F.I.F.A. – Dispute Resolution Chamber / Camera di Risoluzione delle Controversie – labour disputes / controversie di lavoro (2018-2019) – fifa.com – atto non ufficiale – Decision 7 March 2019
Decision of the
Dispute Resolution Chamber
passed in Zurich, Switzerland, on 7 March 2019,
in the following composition:
Geoff Thompson (England), Chairman
Stijn Boeykens (Belgium), member
Tomislav Kasalo (Croatia), member
Daan de Jong (The Netherlands), member
Elvis Chetty (Seychelles), member
on the matter between the player,
Player A, Country B,
as First Claimant / Respondent II
and the club,
Club C, Country B
as Second Claimant / Respondent I
and the club,
Club D, Country E,
as Respondent III
regarding an employment-related dispute
between the parties
I. Facts of the case
1. On 25 January 2015, the player of Country B, Player A (hereinafter: the player or First Claimant / Respondent II) and the club of Country B, Club C (hereinafter: Club C or Second Claimant / Respondent I) concluded an employment contract (hereinafter: the contract) valid as from 1 February 2015 until 31 December 2018.

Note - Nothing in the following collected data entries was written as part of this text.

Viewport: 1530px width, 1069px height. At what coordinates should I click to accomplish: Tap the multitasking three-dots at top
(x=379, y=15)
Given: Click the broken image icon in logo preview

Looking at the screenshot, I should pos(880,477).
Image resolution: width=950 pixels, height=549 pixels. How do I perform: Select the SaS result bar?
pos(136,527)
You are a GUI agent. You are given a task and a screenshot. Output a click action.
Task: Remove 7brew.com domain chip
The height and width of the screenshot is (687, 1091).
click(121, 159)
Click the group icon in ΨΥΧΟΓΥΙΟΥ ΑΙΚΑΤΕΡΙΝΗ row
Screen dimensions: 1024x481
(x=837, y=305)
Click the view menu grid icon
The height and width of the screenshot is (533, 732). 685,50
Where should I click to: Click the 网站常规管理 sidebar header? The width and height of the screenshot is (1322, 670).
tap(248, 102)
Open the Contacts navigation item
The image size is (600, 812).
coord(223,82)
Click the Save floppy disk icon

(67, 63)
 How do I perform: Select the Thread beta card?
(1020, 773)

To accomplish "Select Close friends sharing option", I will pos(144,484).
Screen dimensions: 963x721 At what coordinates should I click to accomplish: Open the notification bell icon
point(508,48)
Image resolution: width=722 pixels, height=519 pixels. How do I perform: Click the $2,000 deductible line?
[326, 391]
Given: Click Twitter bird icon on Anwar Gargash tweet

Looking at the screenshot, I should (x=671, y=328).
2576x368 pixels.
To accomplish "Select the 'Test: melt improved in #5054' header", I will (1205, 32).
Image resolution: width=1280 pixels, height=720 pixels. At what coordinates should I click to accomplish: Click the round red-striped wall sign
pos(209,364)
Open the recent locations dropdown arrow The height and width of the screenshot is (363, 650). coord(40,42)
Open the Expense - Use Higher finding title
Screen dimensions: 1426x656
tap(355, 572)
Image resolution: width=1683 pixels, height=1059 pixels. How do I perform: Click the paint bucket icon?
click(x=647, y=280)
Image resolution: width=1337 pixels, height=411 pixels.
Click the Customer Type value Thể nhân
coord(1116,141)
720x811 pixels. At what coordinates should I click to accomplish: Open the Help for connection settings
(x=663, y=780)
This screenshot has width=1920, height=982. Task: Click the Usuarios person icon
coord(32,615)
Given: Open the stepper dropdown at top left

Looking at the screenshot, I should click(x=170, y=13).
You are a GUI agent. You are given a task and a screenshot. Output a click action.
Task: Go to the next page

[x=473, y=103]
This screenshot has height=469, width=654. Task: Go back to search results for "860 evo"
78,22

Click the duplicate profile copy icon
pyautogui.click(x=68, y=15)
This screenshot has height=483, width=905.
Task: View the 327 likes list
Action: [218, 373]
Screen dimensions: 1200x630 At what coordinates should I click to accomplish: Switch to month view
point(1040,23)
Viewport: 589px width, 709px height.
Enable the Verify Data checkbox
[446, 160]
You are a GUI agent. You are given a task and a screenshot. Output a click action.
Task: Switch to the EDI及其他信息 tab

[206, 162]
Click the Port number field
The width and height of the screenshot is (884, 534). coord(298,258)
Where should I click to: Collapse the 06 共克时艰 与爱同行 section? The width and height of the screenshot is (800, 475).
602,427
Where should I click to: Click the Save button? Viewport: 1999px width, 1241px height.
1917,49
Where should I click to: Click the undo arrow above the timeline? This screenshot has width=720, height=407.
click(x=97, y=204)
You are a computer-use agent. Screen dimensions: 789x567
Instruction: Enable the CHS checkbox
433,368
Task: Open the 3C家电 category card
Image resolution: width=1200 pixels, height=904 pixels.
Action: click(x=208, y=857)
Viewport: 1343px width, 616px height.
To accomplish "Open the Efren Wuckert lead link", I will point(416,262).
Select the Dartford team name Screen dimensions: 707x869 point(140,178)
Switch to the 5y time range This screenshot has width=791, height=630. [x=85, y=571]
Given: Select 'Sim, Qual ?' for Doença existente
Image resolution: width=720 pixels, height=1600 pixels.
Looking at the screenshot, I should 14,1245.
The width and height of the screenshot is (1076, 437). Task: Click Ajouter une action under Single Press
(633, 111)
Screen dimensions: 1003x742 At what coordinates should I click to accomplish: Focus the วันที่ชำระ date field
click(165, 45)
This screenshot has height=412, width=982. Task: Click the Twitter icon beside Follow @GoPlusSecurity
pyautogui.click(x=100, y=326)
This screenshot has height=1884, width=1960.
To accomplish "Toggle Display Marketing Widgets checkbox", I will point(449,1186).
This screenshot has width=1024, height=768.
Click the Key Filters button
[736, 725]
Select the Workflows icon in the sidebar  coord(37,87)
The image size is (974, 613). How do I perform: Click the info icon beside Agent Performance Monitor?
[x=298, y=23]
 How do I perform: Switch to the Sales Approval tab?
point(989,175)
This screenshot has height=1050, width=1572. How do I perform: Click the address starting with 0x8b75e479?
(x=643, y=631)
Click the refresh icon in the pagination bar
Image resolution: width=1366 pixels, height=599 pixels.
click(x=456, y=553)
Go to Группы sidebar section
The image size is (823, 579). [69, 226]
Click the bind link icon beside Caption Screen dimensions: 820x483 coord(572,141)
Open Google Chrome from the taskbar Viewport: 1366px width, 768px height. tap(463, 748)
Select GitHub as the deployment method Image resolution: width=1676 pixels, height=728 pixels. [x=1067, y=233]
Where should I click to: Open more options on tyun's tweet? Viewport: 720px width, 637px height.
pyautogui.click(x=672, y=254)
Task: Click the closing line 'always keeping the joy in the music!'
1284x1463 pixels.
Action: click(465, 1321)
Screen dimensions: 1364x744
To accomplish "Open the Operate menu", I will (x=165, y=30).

2. According to article 6 of the contract, the player was entitled, inter alia, to the following:
“The monthly base salary of the Football Player minus the withholdings required by the law of the Republic of Country B shall be currency of Country B [currency of Country B] 6,000,000.”
3. On 26 July 2016, the player and Club C concluded an additional Agreement (hereinafter: the additional agreement), stipulating in article 1.1. the following:
“To add to article 7 the following paragraph 7.8 to read as follows: “In case of receipt of offers from European clubs, the transfer amount should be the transfer price 300,000 (three hundred thousand) Euro.” If a foreign club will carry out the transfer the Player to another football club, the club remits 15% of the transfer amount to the account of the football club “Club C”.”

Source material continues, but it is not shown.